● **WHAT IS EXPECTED**
Word for word, copy the line containing "Click the 18.00 price axis label" and every line after it in the records below, leaving pictures out.

● **SUPPLIED INFORMATION**
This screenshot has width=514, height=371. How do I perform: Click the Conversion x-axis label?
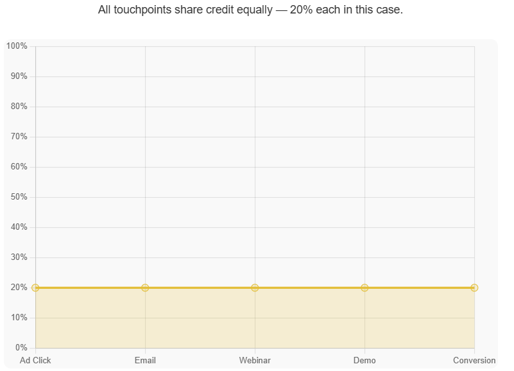[474, 361]
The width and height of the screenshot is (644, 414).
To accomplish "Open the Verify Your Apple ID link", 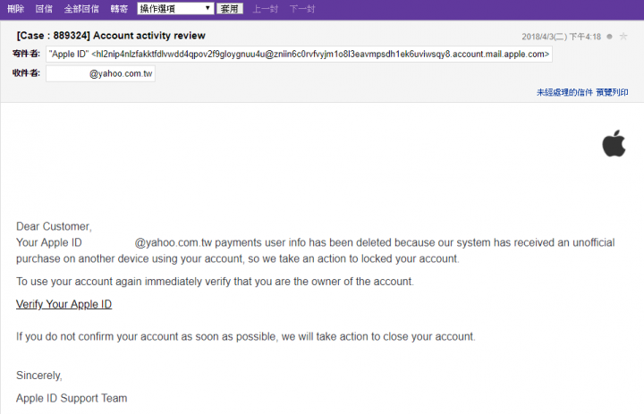I will point(64,304).
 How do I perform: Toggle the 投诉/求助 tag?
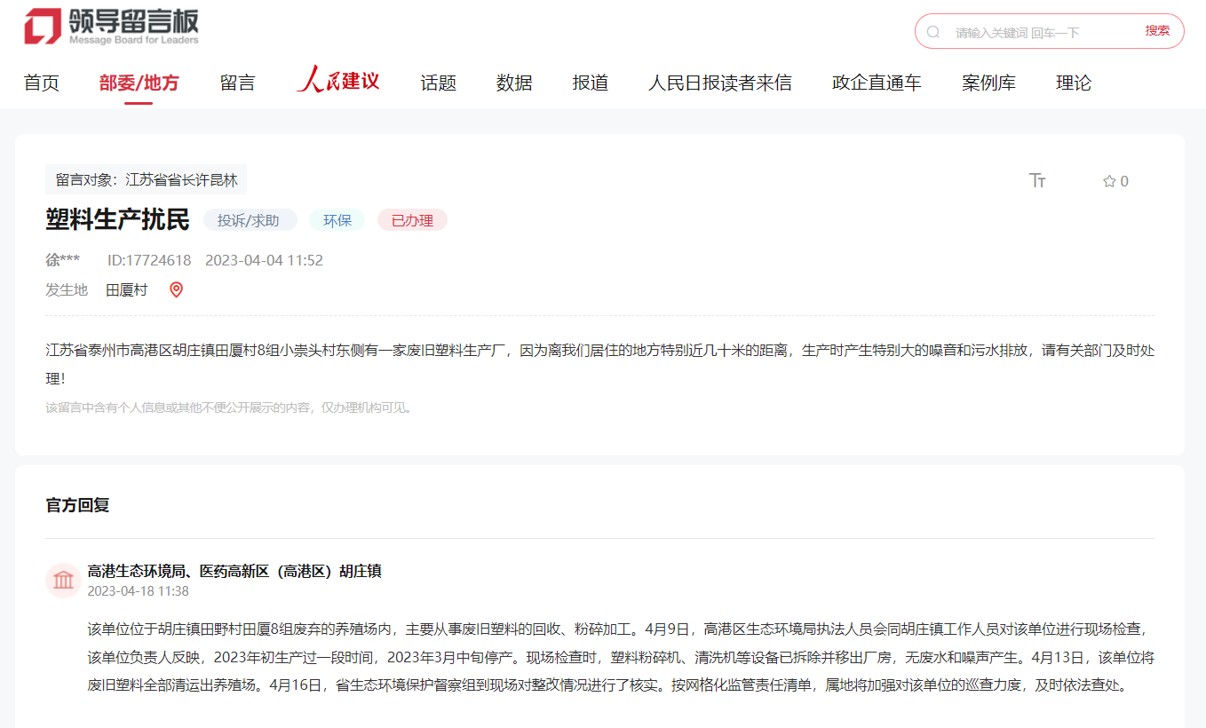[250, 219]
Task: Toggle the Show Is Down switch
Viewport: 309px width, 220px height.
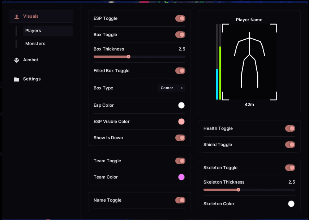Action: pyautogui.click(x=180, y=138)
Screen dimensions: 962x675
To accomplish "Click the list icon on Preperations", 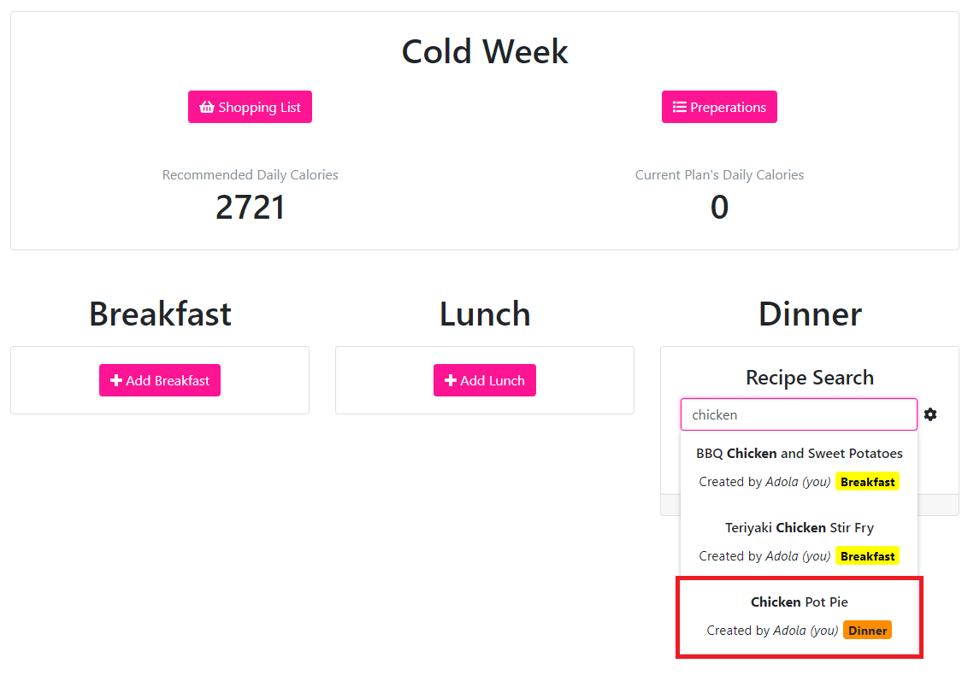I will (680, 108).
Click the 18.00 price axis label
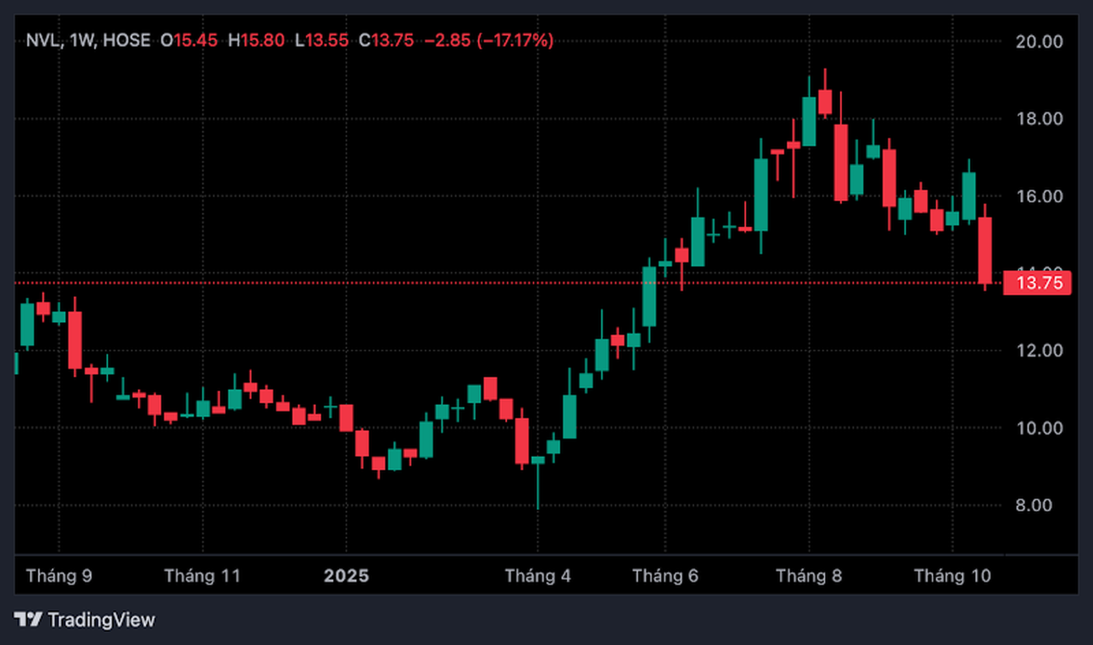This screenshot has width=1093, height=645. 1039,119
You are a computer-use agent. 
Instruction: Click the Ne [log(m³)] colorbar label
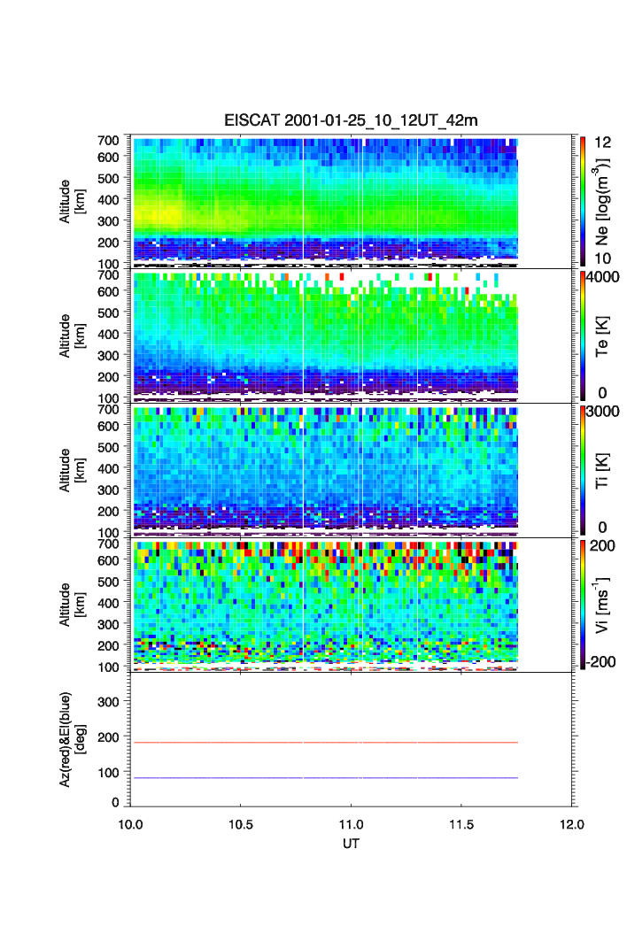[601, 200]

● **PROBLEM SOLUTION**
Click the 18.00 price axis label
This screenshot has width=1093, height=645. 1039,119
You are a computer-use agent. 
Instruction: Click the Ne [log(m³)] colorbar label
[601, 200]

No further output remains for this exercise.